Brandt Tobler owns his fair share and then some.

The Denver-based comedian will perform Friday and Saturday at Loonees Comedy Corner.

Tobler is a natural storyteller who picks and chooses from his bucket of goodies, including that time he tried to kill his dad. Not a joke. After moving from Cheyenne, Wyo., to Las Vegas in an effort to develop a relationship with his father, who’d been imprisoned throughout Tobler’s childhood, things went sour. His dad proceeded to steal $80,000 from Tobler while he slept. To get revenge, he, his brother and cousin stuffed a Jamba Juice with penicillin after Tobler remembered his dad was deathly allergic to the substance. Fortunately, the plan fell apart, though there was a serious scuffle. Tobler’s dad managed to escape, and Tobler hasn’t seen or heard from him since.

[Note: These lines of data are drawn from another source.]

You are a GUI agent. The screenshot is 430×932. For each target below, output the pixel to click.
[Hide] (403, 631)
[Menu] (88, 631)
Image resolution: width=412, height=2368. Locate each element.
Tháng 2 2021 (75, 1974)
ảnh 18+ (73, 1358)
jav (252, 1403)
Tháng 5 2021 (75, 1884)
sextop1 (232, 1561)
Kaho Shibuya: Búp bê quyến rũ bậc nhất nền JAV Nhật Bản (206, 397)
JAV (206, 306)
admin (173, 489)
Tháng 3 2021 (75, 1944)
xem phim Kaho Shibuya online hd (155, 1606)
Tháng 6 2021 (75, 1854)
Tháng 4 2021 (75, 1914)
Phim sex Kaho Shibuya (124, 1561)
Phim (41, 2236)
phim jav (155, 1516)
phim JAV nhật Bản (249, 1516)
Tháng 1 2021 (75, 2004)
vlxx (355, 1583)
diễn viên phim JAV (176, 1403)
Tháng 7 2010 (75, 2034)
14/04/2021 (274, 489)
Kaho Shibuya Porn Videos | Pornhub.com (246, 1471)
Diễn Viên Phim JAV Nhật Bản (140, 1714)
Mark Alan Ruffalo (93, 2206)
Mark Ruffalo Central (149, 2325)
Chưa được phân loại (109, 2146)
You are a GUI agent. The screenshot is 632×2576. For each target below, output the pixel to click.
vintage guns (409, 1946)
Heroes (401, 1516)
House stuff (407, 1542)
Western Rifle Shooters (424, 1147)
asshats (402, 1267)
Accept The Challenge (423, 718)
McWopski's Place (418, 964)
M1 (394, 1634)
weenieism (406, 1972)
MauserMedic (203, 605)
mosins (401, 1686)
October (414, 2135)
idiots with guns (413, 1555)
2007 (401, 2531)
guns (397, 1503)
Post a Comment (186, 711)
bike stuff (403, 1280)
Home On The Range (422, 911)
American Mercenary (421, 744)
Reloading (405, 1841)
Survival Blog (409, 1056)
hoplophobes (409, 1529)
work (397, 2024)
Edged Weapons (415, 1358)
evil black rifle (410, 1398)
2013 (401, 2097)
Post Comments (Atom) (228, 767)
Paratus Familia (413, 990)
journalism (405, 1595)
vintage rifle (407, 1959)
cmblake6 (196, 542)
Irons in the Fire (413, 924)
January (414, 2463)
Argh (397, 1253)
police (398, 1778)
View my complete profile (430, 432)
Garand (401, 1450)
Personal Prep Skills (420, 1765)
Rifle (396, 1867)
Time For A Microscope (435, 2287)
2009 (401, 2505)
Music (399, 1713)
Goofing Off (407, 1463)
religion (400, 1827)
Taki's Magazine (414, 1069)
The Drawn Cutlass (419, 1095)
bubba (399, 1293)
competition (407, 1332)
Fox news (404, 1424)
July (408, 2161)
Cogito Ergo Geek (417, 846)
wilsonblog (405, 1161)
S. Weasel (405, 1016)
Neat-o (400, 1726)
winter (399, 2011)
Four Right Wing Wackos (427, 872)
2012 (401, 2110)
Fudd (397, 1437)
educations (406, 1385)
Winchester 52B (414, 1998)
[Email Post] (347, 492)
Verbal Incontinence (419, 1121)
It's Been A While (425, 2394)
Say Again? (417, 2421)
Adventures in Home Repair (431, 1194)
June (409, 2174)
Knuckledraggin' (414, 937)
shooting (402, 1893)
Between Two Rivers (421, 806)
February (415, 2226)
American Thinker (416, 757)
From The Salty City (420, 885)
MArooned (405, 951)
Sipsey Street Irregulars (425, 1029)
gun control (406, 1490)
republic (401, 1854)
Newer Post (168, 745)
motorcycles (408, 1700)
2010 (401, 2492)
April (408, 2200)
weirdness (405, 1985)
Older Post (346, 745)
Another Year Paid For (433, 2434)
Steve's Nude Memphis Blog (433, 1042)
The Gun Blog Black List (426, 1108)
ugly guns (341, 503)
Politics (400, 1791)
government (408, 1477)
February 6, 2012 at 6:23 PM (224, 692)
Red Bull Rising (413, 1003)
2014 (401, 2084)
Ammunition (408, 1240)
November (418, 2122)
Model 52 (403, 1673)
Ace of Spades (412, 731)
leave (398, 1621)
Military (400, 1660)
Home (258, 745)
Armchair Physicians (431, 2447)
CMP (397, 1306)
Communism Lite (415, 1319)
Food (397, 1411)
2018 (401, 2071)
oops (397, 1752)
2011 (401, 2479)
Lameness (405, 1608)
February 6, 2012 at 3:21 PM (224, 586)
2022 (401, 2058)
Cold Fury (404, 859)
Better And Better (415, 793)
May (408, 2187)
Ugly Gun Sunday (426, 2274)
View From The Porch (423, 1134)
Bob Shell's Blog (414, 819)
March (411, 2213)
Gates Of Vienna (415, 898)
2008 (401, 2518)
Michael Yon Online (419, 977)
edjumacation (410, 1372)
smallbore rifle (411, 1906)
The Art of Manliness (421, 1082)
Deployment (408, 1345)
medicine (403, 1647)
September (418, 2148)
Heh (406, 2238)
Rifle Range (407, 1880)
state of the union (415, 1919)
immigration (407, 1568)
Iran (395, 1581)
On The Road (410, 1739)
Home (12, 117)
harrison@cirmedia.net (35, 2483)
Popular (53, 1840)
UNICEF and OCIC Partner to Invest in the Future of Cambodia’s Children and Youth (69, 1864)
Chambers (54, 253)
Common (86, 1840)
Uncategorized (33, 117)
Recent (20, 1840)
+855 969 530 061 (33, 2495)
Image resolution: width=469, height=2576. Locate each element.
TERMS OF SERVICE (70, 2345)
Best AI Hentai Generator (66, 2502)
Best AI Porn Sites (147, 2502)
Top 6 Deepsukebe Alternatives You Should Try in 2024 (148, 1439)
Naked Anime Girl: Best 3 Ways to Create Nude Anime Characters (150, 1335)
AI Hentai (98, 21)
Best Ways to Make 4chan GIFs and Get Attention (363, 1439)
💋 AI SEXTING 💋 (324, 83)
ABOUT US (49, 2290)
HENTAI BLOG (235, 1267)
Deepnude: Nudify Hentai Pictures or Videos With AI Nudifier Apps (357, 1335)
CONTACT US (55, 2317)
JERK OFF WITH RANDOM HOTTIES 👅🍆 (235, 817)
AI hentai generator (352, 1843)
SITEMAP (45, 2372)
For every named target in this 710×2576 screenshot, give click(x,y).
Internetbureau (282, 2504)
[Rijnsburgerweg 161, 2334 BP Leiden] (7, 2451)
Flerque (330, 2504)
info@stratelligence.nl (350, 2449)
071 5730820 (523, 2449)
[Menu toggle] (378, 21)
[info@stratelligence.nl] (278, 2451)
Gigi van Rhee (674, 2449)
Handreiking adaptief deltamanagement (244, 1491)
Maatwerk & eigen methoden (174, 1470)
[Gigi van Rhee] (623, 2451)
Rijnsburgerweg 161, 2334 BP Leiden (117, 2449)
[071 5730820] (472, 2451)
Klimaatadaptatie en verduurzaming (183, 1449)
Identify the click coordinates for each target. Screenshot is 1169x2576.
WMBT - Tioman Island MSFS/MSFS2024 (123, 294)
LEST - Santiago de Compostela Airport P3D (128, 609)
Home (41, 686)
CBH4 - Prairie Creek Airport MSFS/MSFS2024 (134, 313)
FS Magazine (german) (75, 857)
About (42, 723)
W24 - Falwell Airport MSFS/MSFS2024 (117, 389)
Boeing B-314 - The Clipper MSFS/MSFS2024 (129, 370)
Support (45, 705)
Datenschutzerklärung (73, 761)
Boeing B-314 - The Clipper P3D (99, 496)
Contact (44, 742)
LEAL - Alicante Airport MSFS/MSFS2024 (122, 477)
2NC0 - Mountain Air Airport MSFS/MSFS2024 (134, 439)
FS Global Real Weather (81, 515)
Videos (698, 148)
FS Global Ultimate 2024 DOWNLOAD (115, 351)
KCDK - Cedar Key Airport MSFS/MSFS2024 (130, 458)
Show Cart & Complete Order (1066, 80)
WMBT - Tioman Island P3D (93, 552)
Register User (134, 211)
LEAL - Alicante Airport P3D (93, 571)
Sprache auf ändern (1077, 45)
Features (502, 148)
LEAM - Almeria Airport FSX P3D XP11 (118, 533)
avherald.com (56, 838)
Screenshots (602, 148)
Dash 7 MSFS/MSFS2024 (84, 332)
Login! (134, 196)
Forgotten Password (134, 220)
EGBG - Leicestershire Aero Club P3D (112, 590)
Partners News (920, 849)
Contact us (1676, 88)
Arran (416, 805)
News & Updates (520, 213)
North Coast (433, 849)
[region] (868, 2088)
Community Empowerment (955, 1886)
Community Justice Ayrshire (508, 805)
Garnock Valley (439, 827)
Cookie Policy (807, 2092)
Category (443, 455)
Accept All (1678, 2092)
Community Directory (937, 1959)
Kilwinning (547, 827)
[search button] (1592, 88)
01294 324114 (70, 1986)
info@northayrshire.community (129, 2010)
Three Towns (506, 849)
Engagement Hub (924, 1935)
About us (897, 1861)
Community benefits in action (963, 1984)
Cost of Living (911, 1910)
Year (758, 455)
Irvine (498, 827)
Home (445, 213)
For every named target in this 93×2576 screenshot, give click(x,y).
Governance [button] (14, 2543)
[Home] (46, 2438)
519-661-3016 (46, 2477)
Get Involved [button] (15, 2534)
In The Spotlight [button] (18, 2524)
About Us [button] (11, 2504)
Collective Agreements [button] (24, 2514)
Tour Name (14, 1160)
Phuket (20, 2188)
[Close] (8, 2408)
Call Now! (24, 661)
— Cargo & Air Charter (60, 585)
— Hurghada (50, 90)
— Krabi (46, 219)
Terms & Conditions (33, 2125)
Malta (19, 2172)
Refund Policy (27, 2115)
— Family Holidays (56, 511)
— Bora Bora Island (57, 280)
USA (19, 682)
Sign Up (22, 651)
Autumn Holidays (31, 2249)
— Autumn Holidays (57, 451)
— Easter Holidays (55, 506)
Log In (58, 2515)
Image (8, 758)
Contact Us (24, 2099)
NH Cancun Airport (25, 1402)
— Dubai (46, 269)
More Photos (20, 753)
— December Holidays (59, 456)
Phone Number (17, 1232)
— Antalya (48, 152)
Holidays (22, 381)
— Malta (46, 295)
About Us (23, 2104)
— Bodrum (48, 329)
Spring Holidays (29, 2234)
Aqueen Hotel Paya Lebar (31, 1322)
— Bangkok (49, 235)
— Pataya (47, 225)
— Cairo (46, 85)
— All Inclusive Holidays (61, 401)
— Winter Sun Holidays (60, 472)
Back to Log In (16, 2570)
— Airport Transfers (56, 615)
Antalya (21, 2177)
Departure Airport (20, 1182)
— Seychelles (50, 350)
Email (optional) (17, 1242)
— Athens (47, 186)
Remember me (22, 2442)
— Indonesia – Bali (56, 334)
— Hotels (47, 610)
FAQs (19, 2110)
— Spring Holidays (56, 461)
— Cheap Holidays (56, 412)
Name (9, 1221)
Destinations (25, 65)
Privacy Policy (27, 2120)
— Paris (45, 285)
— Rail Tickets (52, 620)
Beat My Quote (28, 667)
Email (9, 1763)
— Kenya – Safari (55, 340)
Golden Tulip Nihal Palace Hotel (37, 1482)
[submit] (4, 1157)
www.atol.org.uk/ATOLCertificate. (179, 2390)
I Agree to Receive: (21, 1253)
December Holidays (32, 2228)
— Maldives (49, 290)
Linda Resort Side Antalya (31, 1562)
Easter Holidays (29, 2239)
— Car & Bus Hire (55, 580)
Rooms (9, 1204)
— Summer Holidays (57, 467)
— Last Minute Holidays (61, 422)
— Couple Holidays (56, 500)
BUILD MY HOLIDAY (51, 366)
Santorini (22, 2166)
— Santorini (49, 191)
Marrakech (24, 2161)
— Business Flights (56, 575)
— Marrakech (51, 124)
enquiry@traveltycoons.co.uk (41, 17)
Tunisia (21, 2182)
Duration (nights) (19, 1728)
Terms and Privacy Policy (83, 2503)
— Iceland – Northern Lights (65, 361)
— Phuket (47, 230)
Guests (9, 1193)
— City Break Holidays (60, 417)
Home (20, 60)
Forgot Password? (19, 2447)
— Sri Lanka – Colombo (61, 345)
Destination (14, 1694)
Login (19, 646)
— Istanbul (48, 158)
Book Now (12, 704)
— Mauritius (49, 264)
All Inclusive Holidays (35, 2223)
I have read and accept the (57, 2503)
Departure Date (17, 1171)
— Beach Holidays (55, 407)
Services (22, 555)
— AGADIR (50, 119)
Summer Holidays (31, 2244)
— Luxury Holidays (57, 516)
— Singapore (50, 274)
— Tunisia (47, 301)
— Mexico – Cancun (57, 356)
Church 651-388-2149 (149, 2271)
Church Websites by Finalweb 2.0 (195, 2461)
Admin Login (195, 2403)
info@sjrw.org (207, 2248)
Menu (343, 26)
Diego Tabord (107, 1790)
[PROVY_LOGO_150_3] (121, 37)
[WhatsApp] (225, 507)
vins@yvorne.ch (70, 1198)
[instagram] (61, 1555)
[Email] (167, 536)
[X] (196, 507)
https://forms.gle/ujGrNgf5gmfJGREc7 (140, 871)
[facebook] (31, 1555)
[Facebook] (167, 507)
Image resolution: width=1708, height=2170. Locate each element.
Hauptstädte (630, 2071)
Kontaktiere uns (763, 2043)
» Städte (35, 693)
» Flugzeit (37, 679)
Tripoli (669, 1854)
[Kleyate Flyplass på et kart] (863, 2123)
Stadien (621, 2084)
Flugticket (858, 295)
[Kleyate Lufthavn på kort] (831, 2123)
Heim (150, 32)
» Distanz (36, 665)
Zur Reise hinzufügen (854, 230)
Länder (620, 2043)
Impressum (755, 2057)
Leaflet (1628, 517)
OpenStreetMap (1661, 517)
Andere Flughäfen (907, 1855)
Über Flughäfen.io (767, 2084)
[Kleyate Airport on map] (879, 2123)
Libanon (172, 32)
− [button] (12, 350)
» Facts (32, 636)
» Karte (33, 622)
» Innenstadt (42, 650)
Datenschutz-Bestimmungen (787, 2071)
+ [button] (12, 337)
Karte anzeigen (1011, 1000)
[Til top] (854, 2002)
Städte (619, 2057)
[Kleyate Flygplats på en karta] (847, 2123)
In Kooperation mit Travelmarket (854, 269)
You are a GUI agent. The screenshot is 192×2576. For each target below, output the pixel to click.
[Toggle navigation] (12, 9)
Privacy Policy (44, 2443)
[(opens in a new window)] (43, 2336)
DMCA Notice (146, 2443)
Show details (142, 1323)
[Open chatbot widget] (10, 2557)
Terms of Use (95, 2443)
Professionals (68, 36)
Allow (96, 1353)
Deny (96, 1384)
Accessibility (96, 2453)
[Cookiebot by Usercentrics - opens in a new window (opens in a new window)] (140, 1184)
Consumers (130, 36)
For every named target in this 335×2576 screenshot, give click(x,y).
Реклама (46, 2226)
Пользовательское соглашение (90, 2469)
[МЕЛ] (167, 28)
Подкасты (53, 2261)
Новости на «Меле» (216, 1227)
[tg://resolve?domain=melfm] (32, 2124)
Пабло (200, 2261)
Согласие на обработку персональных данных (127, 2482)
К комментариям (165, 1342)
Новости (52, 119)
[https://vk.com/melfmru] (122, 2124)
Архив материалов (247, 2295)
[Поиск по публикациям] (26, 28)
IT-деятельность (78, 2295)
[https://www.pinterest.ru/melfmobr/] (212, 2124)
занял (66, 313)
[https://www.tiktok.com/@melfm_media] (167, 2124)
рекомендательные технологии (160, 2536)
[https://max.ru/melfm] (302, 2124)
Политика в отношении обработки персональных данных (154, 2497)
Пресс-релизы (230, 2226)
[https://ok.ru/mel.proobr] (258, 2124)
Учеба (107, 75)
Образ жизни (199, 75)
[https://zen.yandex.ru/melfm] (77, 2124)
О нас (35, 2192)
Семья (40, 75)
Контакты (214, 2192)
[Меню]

Though it certainly wasn’t a proud moment, it is a life-defining story the comic can appreciate now.

“There’s a ton of 6-foot, chubby, white comedians with beards so I have to stand out,” Tobler said. “I’m lucky to have a unique, crazy life.”

After all the drama with his father, Tobler shuttled off to Los Angeles, where he lived for eight years and wrote the 2017 memoir “Free Roll,” before moving to Denver for its comedy scene. (“L.A. and New York City are the best, but most people consider Denver probably one of the best comedy clubs and scenes in the country,” he said.)

Tobler has lived in Denver a little more than a year and performs regularly at Comedy Works. On his agenda is turning his book into a movie, writing a second memoir and getting a five-minute spot on a late-night TV show such as “Conan” and a Netflix special.

In the meantime, he’ll keep concentrating on not acquiring any more scandalous stories.

“I’m trying to tone it down,” he said. “I’m a little too old to get in trouble anymore. I still have that instinct that I have to do stuff for work — make bad decisions. It makes for good stories. But I don’t want to go to jail ever again so I don’t take as many chances to make a story now. I have plenty of stories in the bank.”